The feature expedites triage activities so security teams can resolve incidents quickly and efficiently. Analysts can quickly get a comprehensive summary and quickly determine the urgency, scope, and potential impact of an incident and take the appropriate actions — this gives analysts more time for critical thinking.
Scripting success for cloud sandboxing
Symantec Cloud Sandboxing performs in-depth analysis on files submitted from various sources, including network security products and endpoint security products. Customers can control the submission criteria through product configuration.
It’s also widely known that attackers like to use scripts to orchestrate attacks and perform malicious activities in your environment on their way to a successful LOTL attack. Now, Symantec Cloud Sandbox leverages Google’s Gemini models to classify and describe scripts.
Submissions to Cloud Sandbox get the AI treatment so customers can get assessments of scripts (PowerShell, VBscript, Javascript, Python, you name it).
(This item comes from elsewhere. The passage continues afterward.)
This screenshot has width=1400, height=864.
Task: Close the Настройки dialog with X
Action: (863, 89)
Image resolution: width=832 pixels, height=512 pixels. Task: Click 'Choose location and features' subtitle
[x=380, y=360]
It makes sandboxing more effective, and ultimately makes security environments more robust.
Fewer false positives, thanks to better analysis and classification
A new enhancement to Carbon Black Cloud—which underpins the industry’s most legendary Endpoint Detection and Response (EDR) solution—deploys Google’s Gemini models to analyze and classify feedback on false positives (FPs).
Typically, when customers submit Alert false positives, we have engineers manually examine them and, if they’re found to be true FPs, we optimize our rulesets and analytics to reduce the frequency of FPs that customers experience. Now the first pass goes to Google’s Gemini models, which tap into our extensive knowledge base to determine if that FP is really an FP. If so, Google’s Gemini models produce a labeled data set that we can use to train our own ML model and reduce the likelihood of Carbon Black throwing a similar alert FP in the future.
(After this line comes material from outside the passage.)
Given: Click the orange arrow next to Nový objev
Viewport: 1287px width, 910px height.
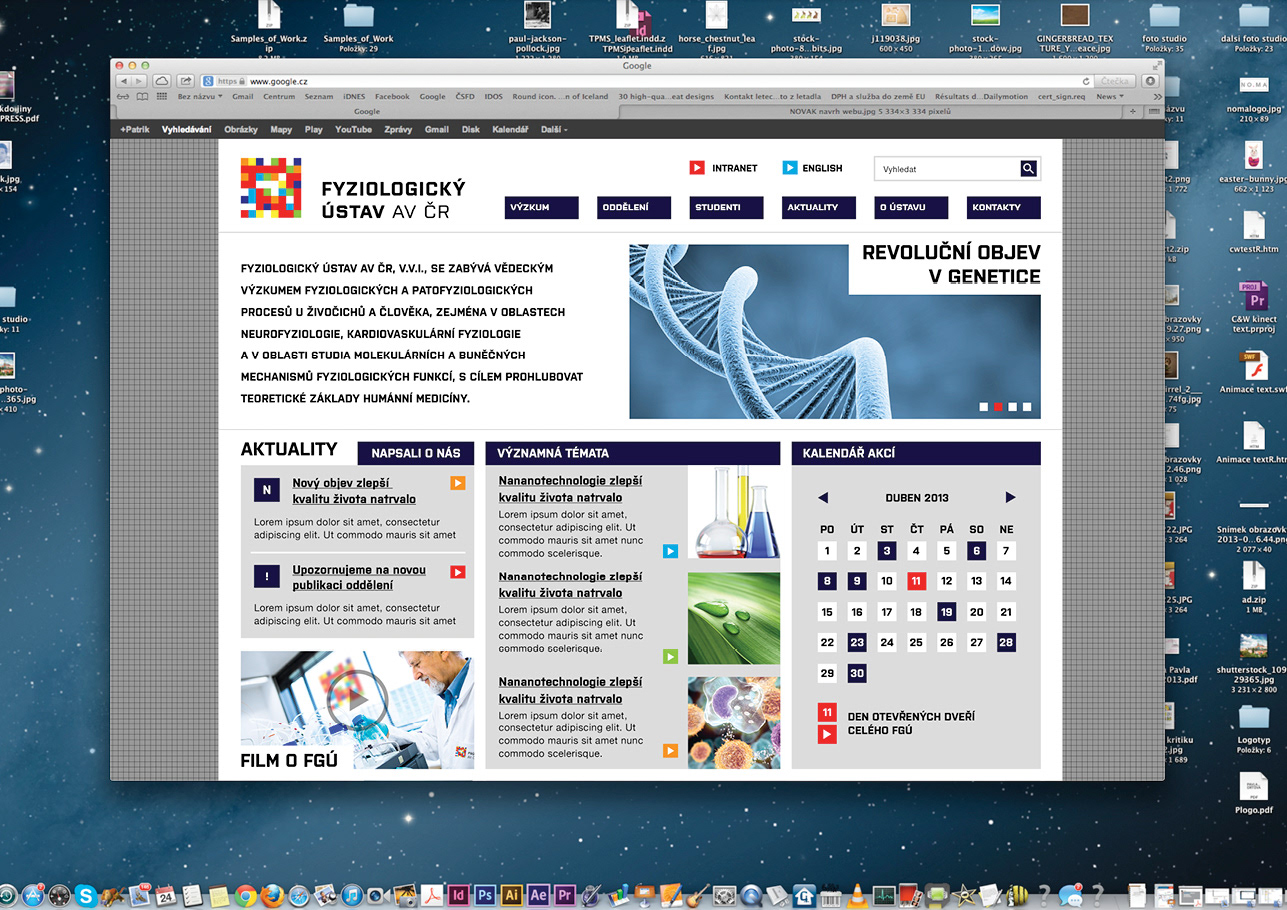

Using AI to enable a feedback loop might seem a little meta—after all, AI itself relies on feedback to improve its performance and accuracy over time—but in this case, it’s vital for us to improve the usability and efficiency of our products.
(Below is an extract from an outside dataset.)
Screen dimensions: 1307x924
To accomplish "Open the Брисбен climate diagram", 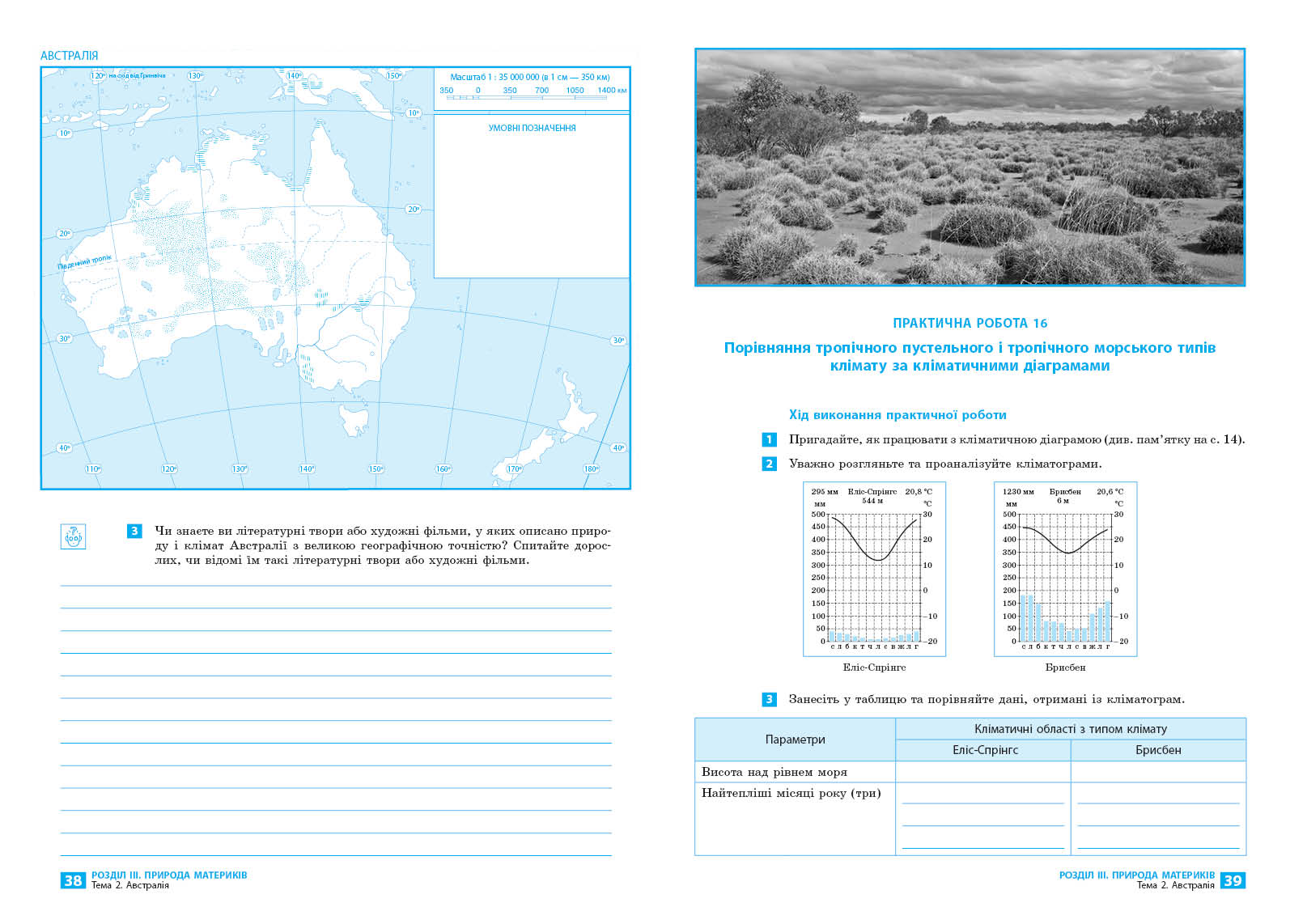I will point(1065,570).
Ask questions like a human being
Finally, Google’s Gemini models drive our natural language processing (NLP) engine, allowing customers to ask questions using any wording they choose and get accurate, properly constructed Lucene query expressions in return. This NL query capability for investigations upskills security team staff by allowing less experienced analysts to participate and contribute during investigations.
These AI enhancements will evolve over time as we deploy future versions of Google’s Gemini models, add more agents to our agentic AI features, and continue to add AI-powered innovations into our solutions. And they join other exclusive AI–driven features throughout our portfolio including Incident Prediction, which combines AI and threat intel to predict an attacker’s next four to five moves with up to 100% confidence, and Threat Tracer, which gives Carbon Black EDR customers a way to visualize the potential blast radius of a threat.
Right on time
Time is a precious commodity in cybersecurity, so the more of it we can give back to our customers, the greater value they’ll derive from our solutions. These features enabled by Google’s Gemini models can reduce investigation and response times to a fraction of what they once required. They’re massive, game-changing time savers.
When it comes to these new features from Symantec and Carbon Black, AI has definitely entered the chat. And it may be the most valuable chat security teams will have this year.